Poetry came into the spotlight recently when Jeremy Paxman, chair and judge of the Forward Prize 2014 – one of the most prestigious poetry awards in the UK – suggested that poets be subjected to a public inquisition to explain what their poems mean. Paxman is a journalist, writer and television presenter, well known for his hard-nosed, interrogative political interviews and, in truth, the comments said more about Paxman than Poetry.
He criticised poets as writing for each other, rather than for public consumption, prompting much public and on-line debate about the relevance of poetry. Some of the furore arose from the fact that he issued two statements – the first in his official capacity as judge and the second, an interview in a national newspaper where he gave the inflammatory ‘inquisition’ quote. To my mind, the official Forward Prize judge’s statement is the more revealing.
Here, he talked of the process of reading the selected poems, the search for surprise, abandoning his own personal preferences as he worked together with the other judges – all poets – and began to see the work through new eyes. Encountering the poems through the filter of their knowledge and experience allowed him to create more meaningful connections with poems he had previously dismissed and he concluded there was no poem on the short-list he didn’t feel better for having read. I wonder if the ‘inquisition’ comment was really about wanting everyone to experience poetry in the same privileged way he had: with poet guides to pluck and probe, leading the way into the heart of the poem.
But Paxman’s comments startled the horses and, in doing so, tapped into an old and much flogged perception of poetry as a ‘difficult’ form of writing. Much of this goes back to how we encounter poetry for the first time – school, the classics, antiquated language, under duress, the threat of examination and failure.
It is not a promising start: this is not how we fall in love.
Imagine you have never tasted fruit, any fruit, and your first experience is being force-fed… a grapefruit: all sour tartness, sharp on the tongue, shooting acid needles, your taste buds reel and pucker. You could well be forgiven for swearing off the world of fruit for good.
Only, then you would never know the sweetness of a strawberry, the clean, crunch of an apple, the comforting mush of a banana.
No-one is required to like all poetry just as no-one is required to like all fruit; it’s OK to pick and choose. If your experience of poetry is of the grapefruit kind, it doesn’t mean you can’t enjoy poetry only that you haven’t found poems to whet your appetite.
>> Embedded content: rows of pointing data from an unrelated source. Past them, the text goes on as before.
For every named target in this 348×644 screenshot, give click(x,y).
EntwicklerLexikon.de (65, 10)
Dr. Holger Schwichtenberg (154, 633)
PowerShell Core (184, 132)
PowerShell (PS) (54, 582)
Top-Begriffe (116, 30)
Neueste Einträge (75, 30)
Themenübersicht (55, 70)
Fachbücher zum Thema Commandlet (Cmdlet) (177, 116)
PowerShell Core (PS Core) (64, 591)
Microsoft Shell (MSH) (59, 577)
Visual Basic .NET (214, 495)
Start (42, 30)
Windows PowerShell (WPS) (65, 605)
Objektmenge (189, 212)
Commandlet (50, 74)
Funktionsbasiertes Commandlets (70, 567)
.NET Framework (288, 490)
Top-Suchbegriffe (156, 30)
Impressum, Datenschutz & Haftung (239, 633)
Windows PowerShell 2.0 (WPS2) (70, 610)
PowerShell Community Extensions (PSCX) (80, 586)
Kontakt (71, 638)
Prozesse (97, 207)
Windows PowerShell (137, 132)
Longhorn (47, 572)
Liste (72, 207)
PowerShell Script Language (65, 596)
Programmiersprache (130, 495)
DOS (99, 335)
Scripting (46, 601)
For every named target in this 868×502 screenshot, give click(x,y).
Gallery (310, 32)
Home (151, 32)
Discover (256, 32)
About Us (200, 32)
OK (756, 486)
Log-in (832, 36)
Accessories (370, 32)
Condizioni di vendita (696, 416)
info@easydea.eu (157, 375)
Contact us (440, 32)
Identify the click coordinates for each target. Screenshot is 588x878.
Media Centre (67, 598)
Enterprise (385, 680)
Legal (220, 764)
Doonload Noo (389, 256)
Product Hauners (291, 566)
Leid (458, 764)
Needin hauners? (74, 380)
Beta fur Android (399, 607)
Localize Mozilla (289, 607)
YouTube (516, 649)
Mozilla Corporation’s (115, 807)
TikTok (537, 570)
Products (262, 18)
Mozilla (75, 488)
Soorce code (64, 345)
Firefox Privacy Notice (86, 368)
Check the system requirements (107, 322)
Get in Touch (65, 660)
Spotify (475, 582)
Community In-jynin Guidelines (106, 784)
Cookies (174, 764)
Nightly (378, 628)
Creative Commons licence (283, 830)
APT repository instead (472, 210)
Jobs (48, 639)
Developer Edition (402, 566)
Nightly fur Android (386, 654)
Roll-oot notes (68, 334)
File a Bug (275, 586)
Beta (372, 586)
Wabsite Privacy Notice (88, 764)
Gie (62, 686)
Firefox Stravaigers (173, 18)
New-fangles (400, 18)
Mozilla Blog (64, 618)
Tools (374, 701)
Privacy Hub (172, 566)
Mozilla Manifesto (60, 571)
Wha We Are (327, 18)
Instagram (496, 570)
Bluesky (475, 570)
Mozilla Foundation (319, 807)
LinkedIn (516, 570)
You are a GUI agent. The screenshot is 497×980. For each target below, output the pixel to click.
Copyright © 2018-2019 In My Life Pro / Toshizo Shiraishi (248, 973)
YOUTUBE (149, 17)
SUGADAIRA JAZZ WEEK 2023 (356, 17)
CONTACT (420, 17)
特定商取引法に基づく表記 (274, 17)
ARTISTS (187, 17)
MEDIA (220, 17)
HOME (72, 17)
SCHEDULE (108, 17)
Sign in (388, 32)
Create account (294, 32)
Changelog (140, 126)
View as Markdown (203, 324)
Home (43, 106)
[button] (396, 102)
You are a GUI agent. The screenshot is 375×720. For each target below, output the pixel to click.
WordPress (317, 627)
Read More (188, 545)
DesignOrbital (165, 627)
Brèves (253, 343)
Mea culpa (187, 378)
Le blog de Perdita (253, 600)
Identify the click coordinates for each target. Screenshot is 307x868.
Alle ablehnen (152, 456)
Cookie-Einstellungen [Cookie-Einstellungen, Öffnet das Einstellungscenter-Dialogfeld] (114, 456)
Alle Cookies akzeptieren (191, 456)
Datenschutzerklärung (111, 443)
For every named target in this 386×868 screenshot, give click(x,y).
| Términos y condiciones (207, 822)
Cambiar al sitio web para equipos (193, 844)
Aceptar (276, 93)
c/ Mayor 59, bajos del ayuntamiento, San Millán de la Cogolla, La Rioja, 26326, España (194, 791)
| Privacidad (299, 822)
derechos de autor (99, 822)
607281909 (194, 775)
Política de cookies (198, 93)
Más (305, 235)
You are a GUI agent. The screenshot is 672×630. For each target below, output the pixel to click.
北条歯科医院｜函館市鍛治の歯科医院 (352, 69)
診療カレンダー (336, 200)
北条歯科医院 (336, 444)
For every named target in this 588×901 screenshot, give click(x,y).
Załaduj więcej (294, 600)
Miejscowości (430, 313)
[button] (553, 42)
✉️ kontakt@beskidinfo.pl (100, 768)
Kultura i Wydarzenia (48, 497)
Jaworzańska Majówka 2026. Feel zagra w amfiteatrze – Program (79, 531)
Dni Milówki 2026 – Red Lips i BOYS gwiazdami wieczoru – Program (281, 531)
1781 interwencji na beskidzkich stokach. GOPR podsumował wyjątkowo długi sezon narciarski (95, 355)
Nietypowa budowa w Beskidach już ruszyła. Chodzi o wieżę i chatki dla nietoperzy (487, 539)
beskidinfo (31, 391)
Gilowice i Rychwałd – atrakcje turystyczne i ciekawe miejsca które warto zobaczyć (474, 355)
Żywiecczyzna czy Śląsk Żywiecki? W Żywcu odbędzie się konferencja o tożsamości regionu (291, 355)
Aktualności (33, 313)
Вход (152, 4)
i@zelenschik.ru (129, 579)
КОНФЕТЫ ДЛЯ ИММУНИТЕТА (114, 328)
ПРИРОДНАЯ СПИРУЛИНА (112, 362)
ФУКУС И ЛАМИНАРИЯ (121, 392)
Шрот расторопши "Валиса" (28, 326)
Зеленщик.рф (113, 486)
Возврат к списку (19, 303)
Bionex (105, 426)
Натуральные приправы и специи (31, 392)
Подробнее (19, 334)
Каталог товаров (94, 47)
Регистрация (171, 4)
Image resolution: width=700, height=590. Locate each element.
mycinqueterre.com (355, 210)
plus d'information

Paxman also reinforced the idea that poetry cannot be appreciated unless its meaning is first understood. He implied ‘meaning’ in poetry is fixed and finite, like the product in a mathematical equation.
His comments reflect the world we live in, one that values the rational over the intuitive, the concrete over the ephemeral: 1 + 1 = 2; a² + b² = c²; A = πr². But meaning is the consequence of imagination, experience and discovery, not the root. Einstein first had to imagine the universe before he could say with certainty E=mc².
Life is a constant unknown, so we try to lock things down, put labels on them and call it knowledge. Yet the uncertainty remains and the more we learn, the more we realise how much is still beyond our grasp. The desire for certainty has its limits; at some point we must let go and accept what is. Not everything we experience has a logical purpose and this makes us deeply uncomfortable. The irrational world reminds us that every day is a leap into the void, an act of trust.
It’s August now. When the sun comes over a rooftop and shines full in my face, a warm breeze cooling my skin and lifting my hair, I don’t ask what it means, I close my eyes and soak it in, the warmth in my bones, and feel good.
I believe the resistance to poetry, the idea of it being difficult comes back to the notion of certainty v. uncertainty. Poems are too much like life: they mirror our experiences exactly as they are, without explanation. We must experience and feel before we can assign meaning, if indeed there is meaning. And that’s OK. Poems bring to life the intensity of our experiences, rather than their meaning.
Paxman placed responsibility for engagement squarely on the shoulders of the poets, to spoon-feed solutions to the equation of poetry into the mouths of an ignored populace but it’s a two-way street. Why would anyone want to read poetry? Why look in that mirror when there are so many distractions at hand to divert us from the uncertainty of our lives and the things we do not want to see?
…there isn’t a man, woman or child alive today who doesn’t hold something inside they don’t know how to say out loud – a joy, a hope, a fear; a poet listens to the silence and finds those words.
When John Hannah read W.H. Auden’s ‘Funeral Blues’ in the film, Four Weddings and a Funeral, it resonated with anyone who had ever lost someone they loved; the poem said all the unsaid things. People who might never have read poetry otherwise were suddenly aware of its power to give voice to their own thoughts and feelings. A related edition of Auden’s poetry sold over 275,000 copies on the strength of that recognition.
Why read poetry?
To me, it’s very simple. Poems tell us, in the relentless uncertainty of our lives, that we are not alone.